José Pastore*
Seria o fim da dolce vita na
Europa? Ainda não. Mas muitos países estão ampliando a
jornada de trabalho.
Por uma lei aprovada em 23 de julho de 2008,
empregados e empregadores franceses ganharam a liberdade
de negociar horas e dias de trabalho além das 35 horas por
semana.
Aquela jornada não deu certo. No fim da década de
90, a França crescia mais do que a média dos países da
União Européia e estava entre os dez melhores países do
mundo em matéria de competitividade. A jornada legal de
trabalho era de 39 horas por semana e a maioria dos
franceses trabalhava mais do que isso.
Com a introdução da jornada de 35 horas semanais, o
país caiu para o 18º lugar em competitividade. Entre 55
países estudados pelo Instituto Internacional para Gestão
de Desenvolvimento (IMD, na sigla em inglês) de Lausanne,
40 países vêm aumentando a sua capacidade de competir,
enquanto a França a diminui.
As tentativas de reforma da lei das 35 horas no
governo anterior fracassaram. A França vem trabalhando
cada vez menos. Em 2007, os franceses trabalharam, em
média, 1.561 horas - quase 300 a menos do que em 1979.
A lei aprovada não revogou a anterior, mas abriu a
possibilidade de cada empresa negociar livremente com seus
empregados o número de horas extras a serem trabalhadas,
cujo valor será acertado entre as partes, respeitando-se
os 10% estabelecidos por lei.
Para os empregados administrativos (cadres), o
número de dias trabalhados por ano saltará dos 218 atuais
para 235, podendo chegar até a 282, mediante negociação
individual. Um aumento expressivo.
É claro que manifestações contrárias virão. Mas
Nicolas Sarkozy tem a resposta preparada: não revogamos
nada; apenas demos liberdade para quem deseja trabalhar
mais e ganhar mais.
Não foi só a França que ampliou a jornada de
trabalho. Em 9 de junho de 2008, o Conselho de Emprego e
Assuntos Sociais em Bruxelas determinou que a jornada
semanal de trabalho em toda a União Européia pode chegar
até a 65 horas, mediante negociação dos empregados com as
empresas, com ou sem a participação dos sindicatos.

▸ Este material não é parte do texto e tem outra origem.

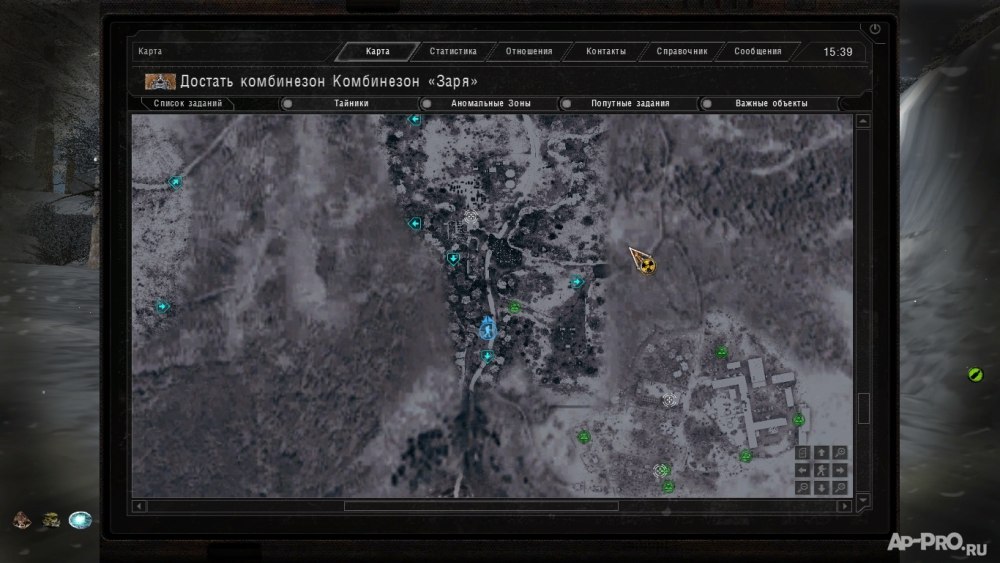Click the active quest Достать комбинезон «Заря»

coord(328,81)
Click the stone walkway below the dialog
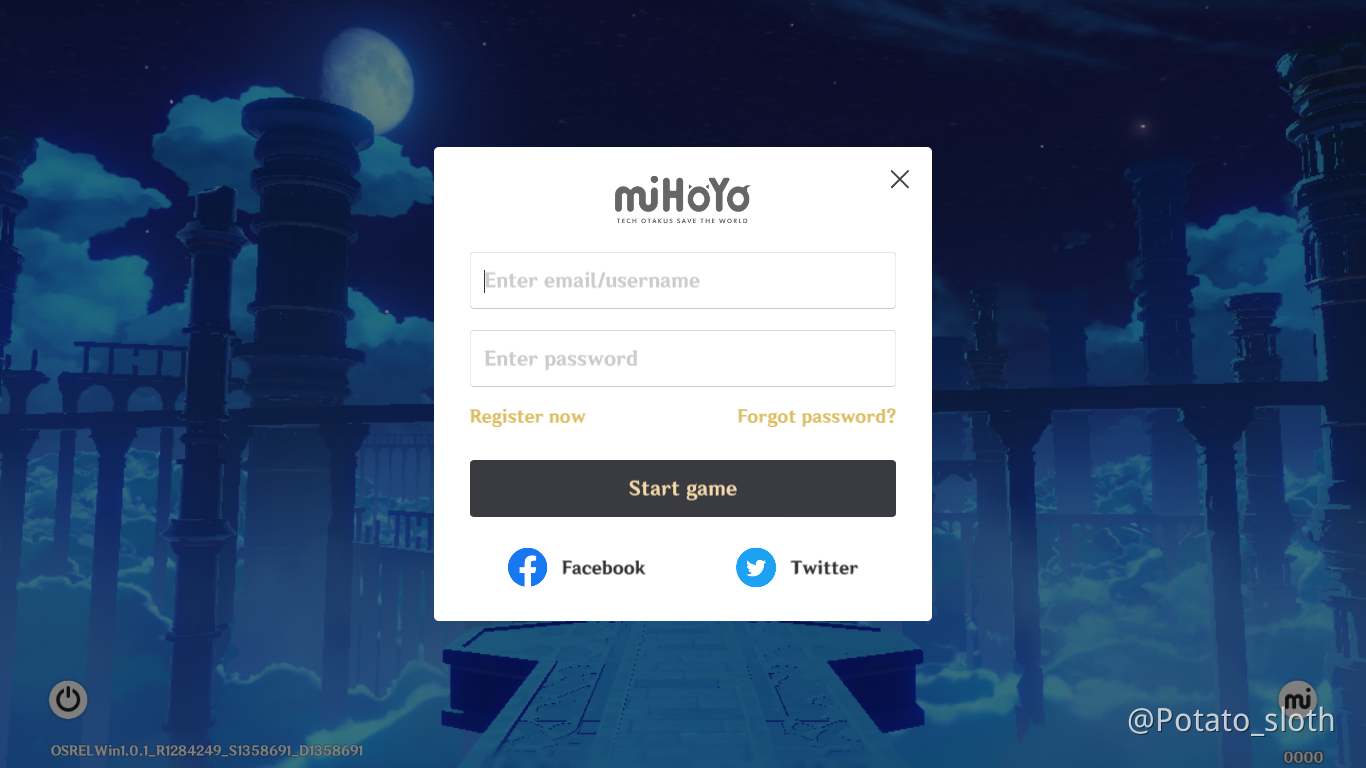This screenshot has height=768, width=1366. [x=683, y=690]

Em vários países da Europa, a ampliação de jornada
já havia ocorrido no nível das empresas. Temendo uma fuga
em massa de fábricas para o Leste Europeu, Siemens, Bosch,
Daimler Benz, Volkswagen e várias montadoras de veículos e
fabricantes de autopeças da Alemanha iniciaram, em 2004,
um processo de reformulação dos contratos coletivos de
trabalho nos quais constava, dentre outras, a cláusula de
ampliação de jornada de trabalho sem aumento de salário.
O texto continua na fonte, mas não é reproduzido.